EXERCISE TEXT Block Start

Kurzgesagt – In a Nutshell

Sources - What Happens if we Nuke the Moon?

We would like to thank the following experts for their support:

Prof. Matthew Caplan,

Professor of Physics at Illinois State University.

Alex Wellerstein

Historian at the Stevens Institute of Technology.

– During the cold war the moon was a major target for space exploration and you know, military bases. So the US Air Force commissioned a serious study of the effects of a nuclear detonation on the surface of the moon.

Even though the study is around 60 years old, it is still one of the few publicly available studies on the effects of a nuclear detonation on the Moon.

#A STUDY OF LUNAR RESEARCH FLIGHTS, US Air Force Special Weapons Center, 1959

https://nsarchive2.gwu.edu/NSAEBB/NSAEBB479/docs/EBB-Moon02.pdf

Quote: “Nuclear detonations in the vicinity of the moon are considered in this report along with scientific information which might be obtained from such explosions. The military aspect is aided by investigation of space environment, detection of nuclear device testing, and capability of weapons in space.”

Back then the American space program was still entirely under military control. Next to scientific questions like “what happens if we nuke the Moon” they were also interested in setting up a Moon base to conduct surveillance operations and assist with scientific research.

EXERCISE TEXT Block End
DATASET EXTRACT Block Start

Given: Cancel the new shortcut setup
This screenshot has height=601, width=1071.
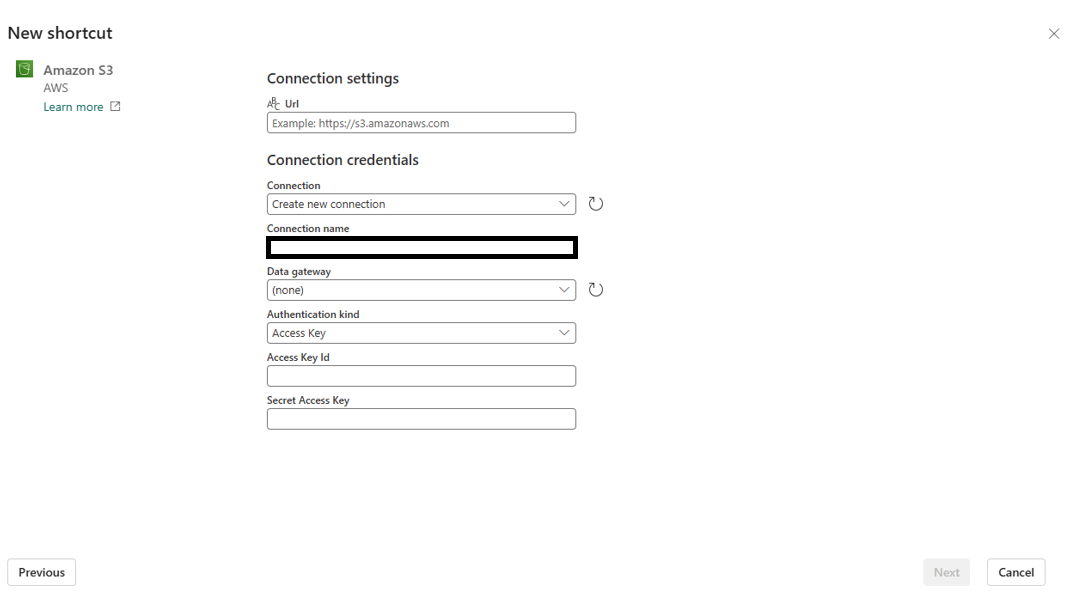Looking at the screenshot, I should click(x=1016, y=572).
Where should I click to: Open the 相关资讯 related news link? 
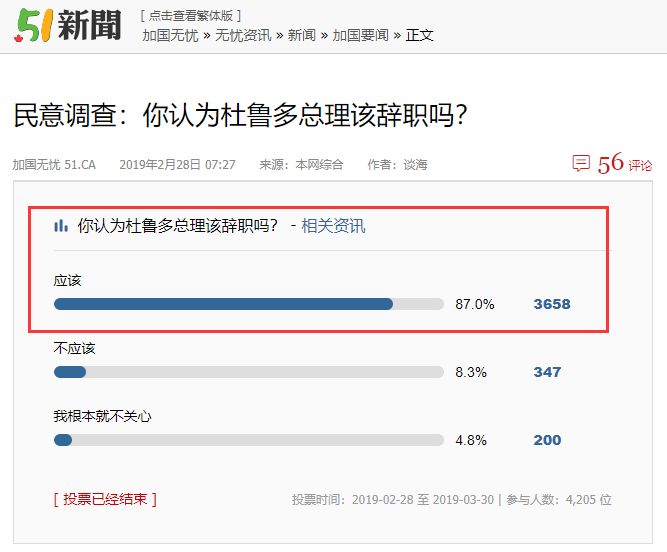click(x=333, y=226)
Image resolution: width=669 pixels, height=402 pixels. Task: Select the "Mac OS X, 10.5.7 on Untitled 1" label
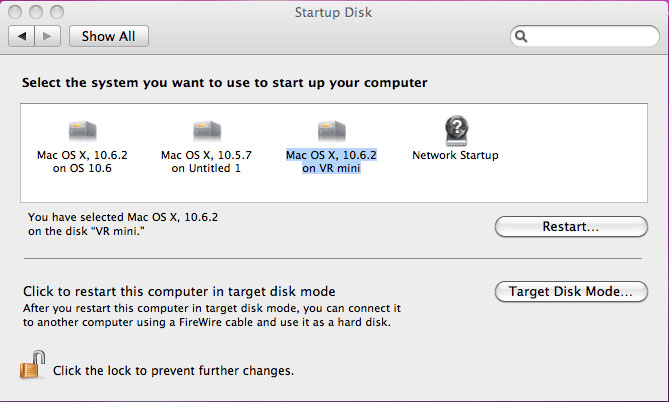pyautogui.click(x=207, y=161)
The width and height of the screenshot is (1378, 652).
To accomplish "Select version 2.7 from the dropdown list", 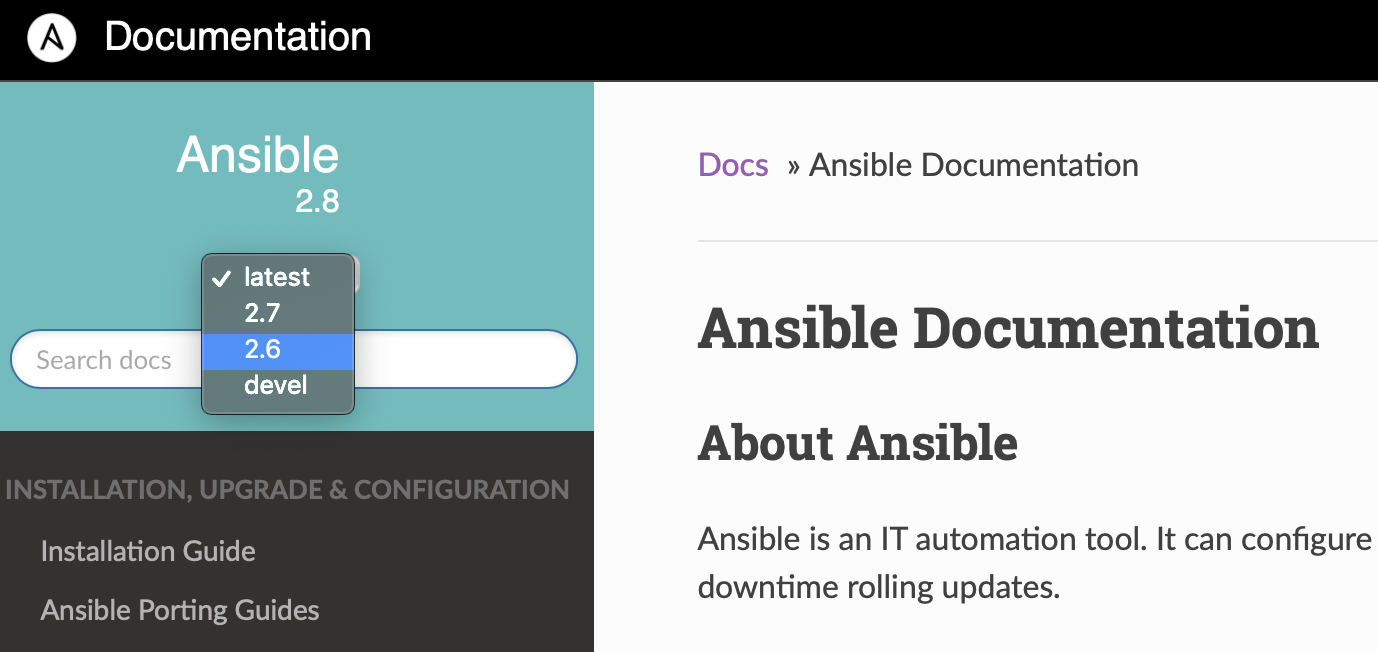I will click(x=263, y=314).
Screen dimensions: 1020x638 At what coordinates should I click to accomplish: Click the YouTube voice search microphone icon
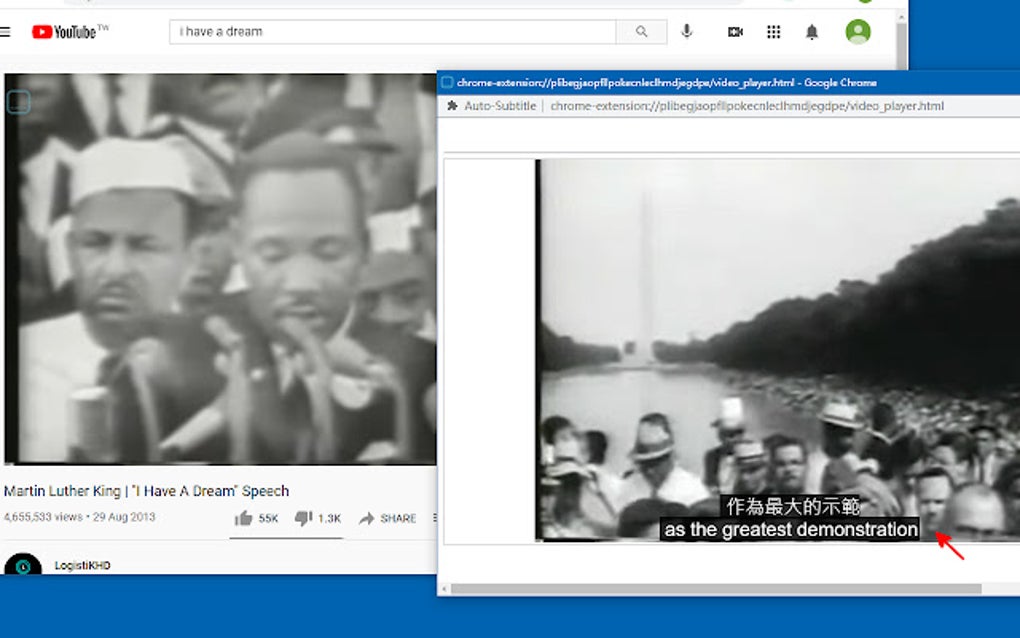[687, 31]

DATASET EXTRACT Block End
DATASET EXTRACT Block Start

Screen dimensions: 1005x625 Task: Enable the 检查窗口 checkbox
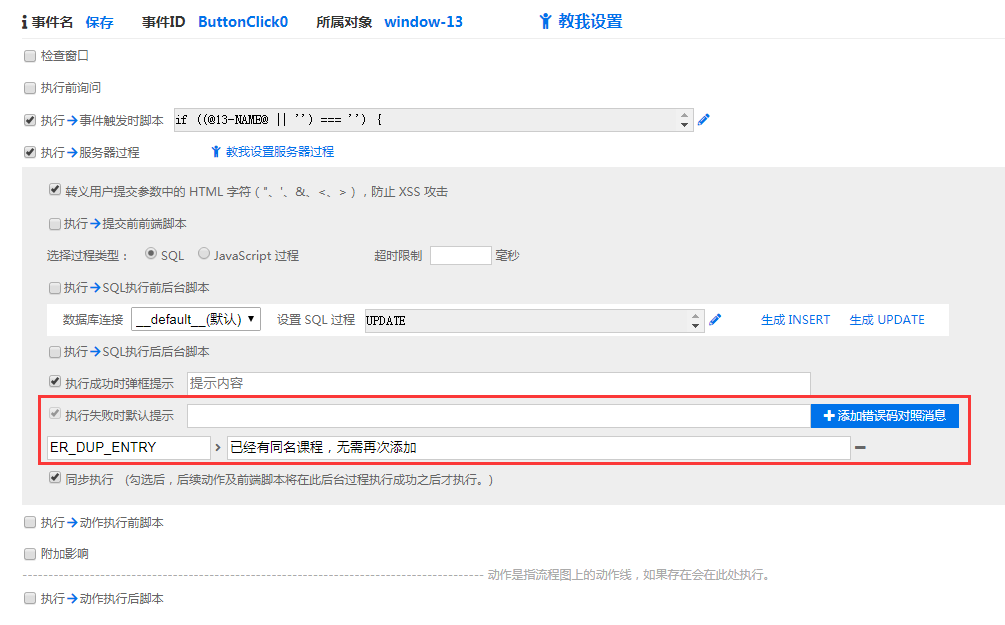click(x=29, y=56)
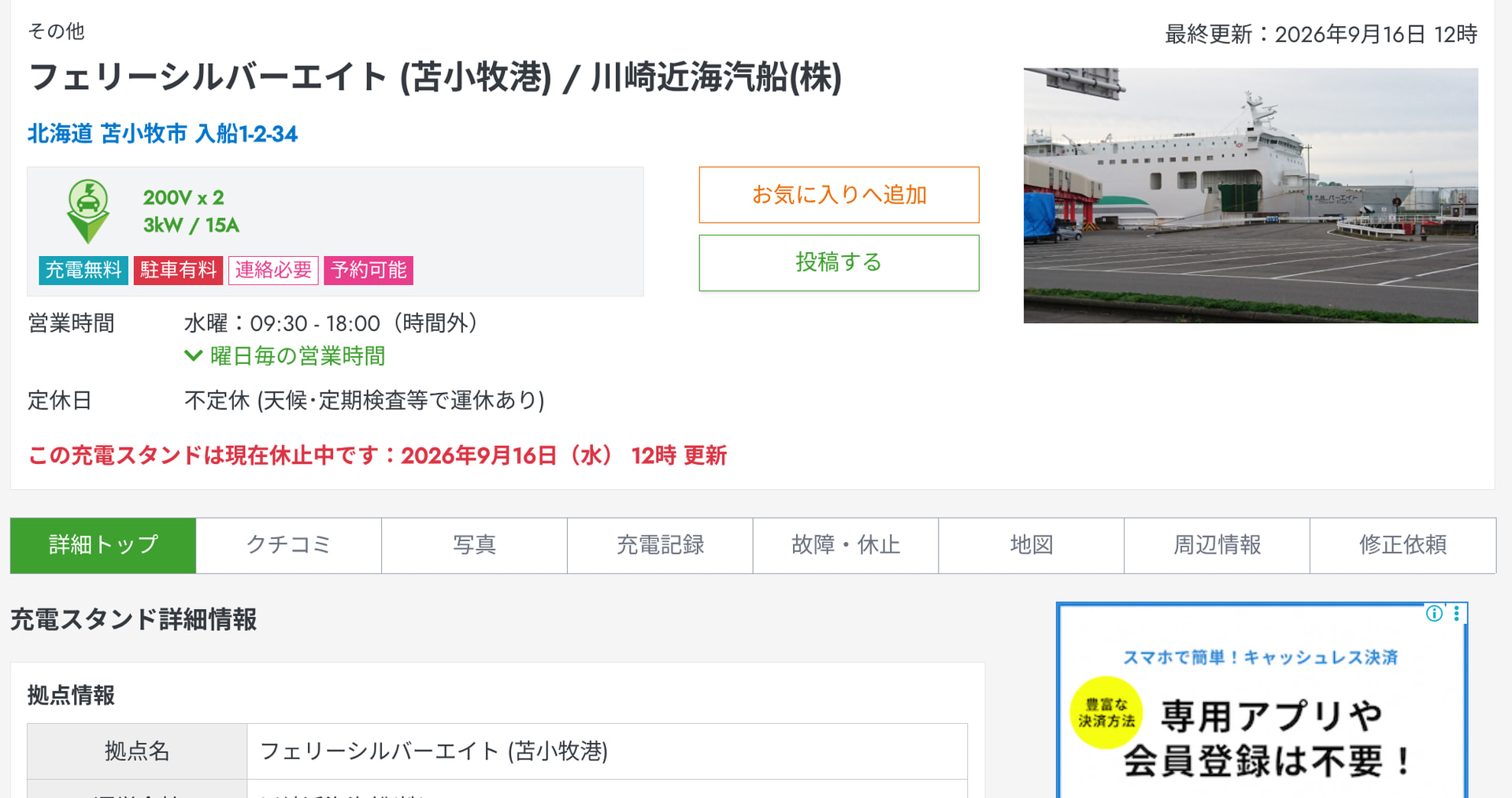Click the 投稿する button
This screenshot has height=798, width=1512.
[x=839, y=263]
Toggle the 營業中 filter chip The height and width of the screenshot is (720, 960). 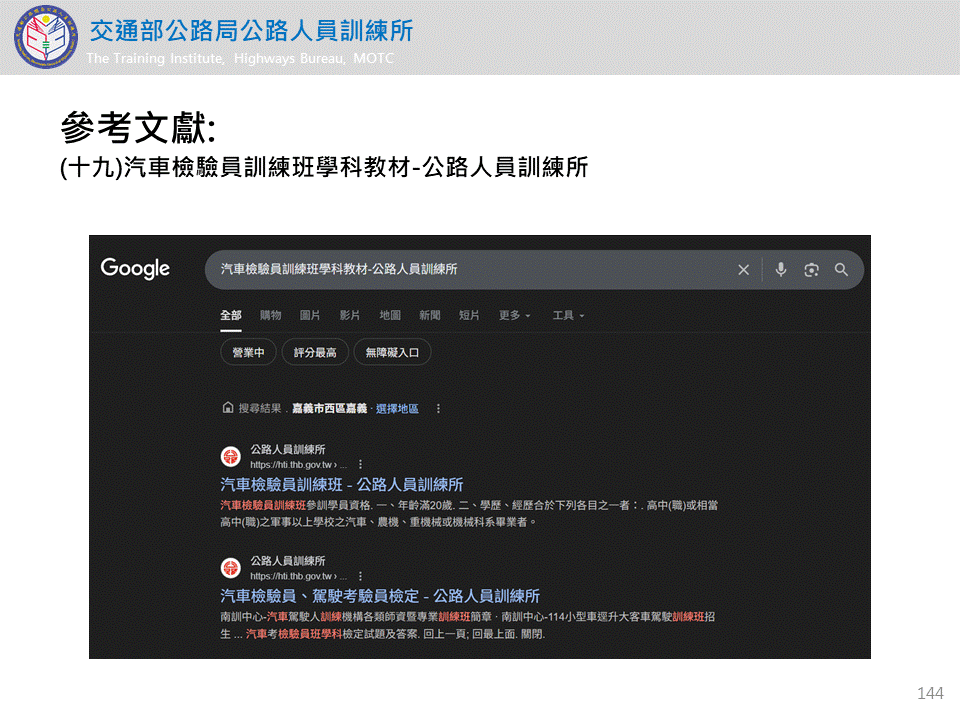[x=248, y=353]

DATASET EXTRACT Block End
DATASET EXTRACT Block Start

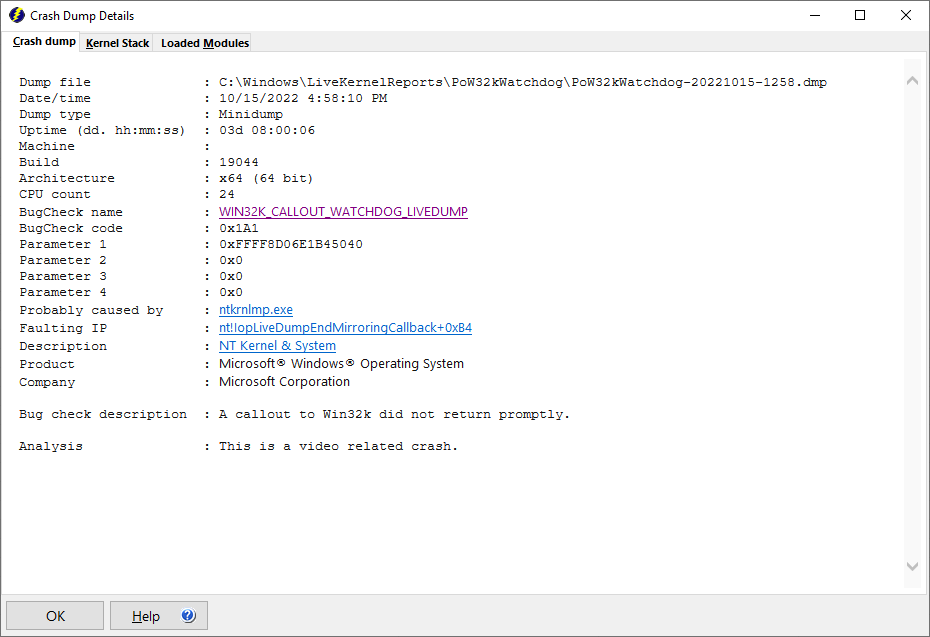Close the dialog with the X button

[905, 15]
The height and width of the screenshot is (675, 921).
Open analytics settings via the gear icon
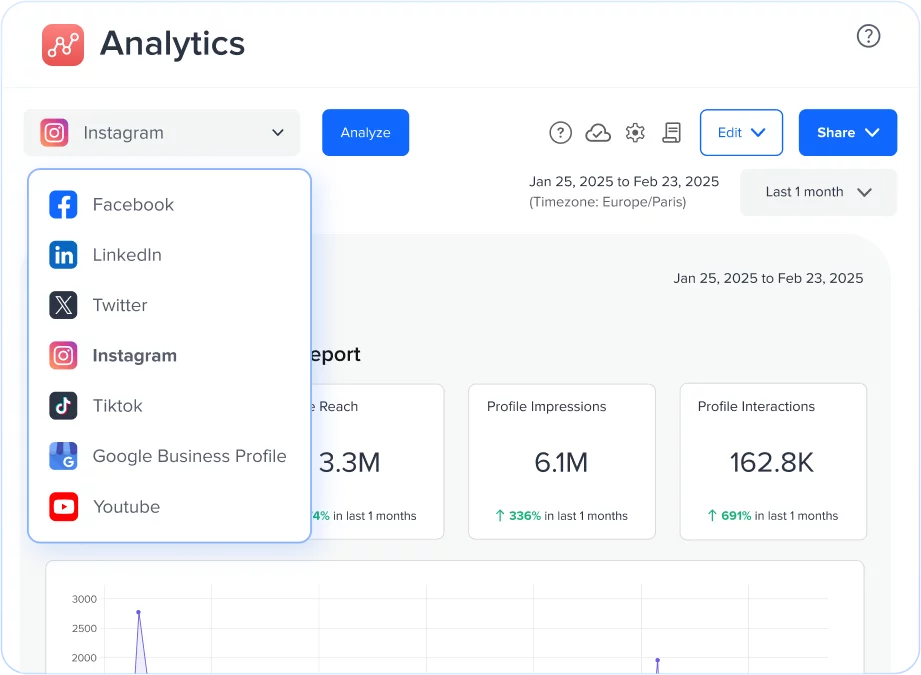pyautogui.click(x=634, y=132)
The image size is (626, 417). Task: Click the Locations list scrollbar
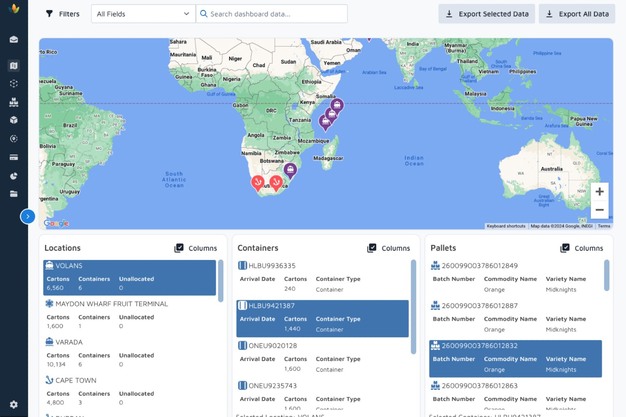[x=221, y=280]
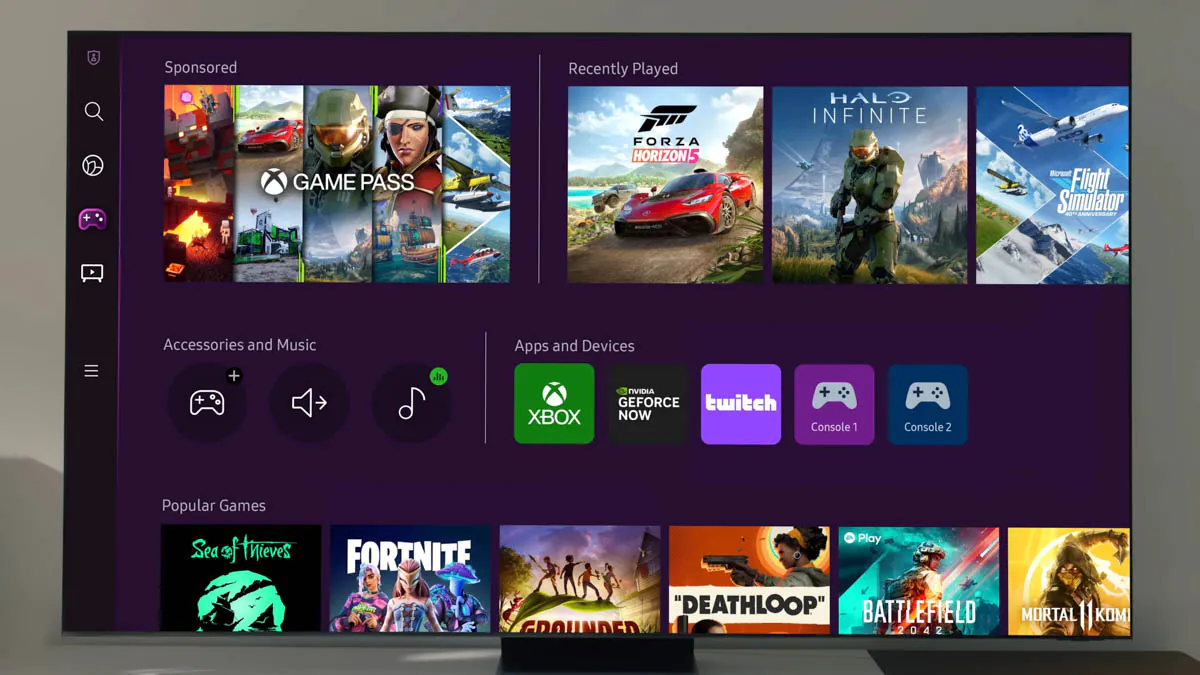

DATASET EXTRACT Block End

THINGS TO DO –
**A.** From the sources page, give again the passage starting at "Sources - What" and ending at "Institute of Technology.".
**B.** Does the sources page support each statement below? Answer yes or no for each, and quote the words from the page that decide it. (i) The US Air Force commissioned the study of a nuclear detonation on the Moon. (ii) The study is about 30 years old. (iii) Alex Wellerstein is a historian at the Stevens Institute of Technology.

ANSWER LIST –
**A.**
Sources - What Happens if we Nuke the Moon?

We would like to thank the following experts for their support:

Prof. Matthew Caplan,

Professor of Physics at Illinois State University.

Alex Wellerstein

Historian at the Stevens Institute of Technology.

**B.**
(i) Yes: "So the US Air Force commissioned a serious study of the effects of a nuclear detonation on the surface of the moon."
(ii) No: "Even though the study is around 60 years old"
(iii) Yes: "Historian at the Stevens Institute of Technology."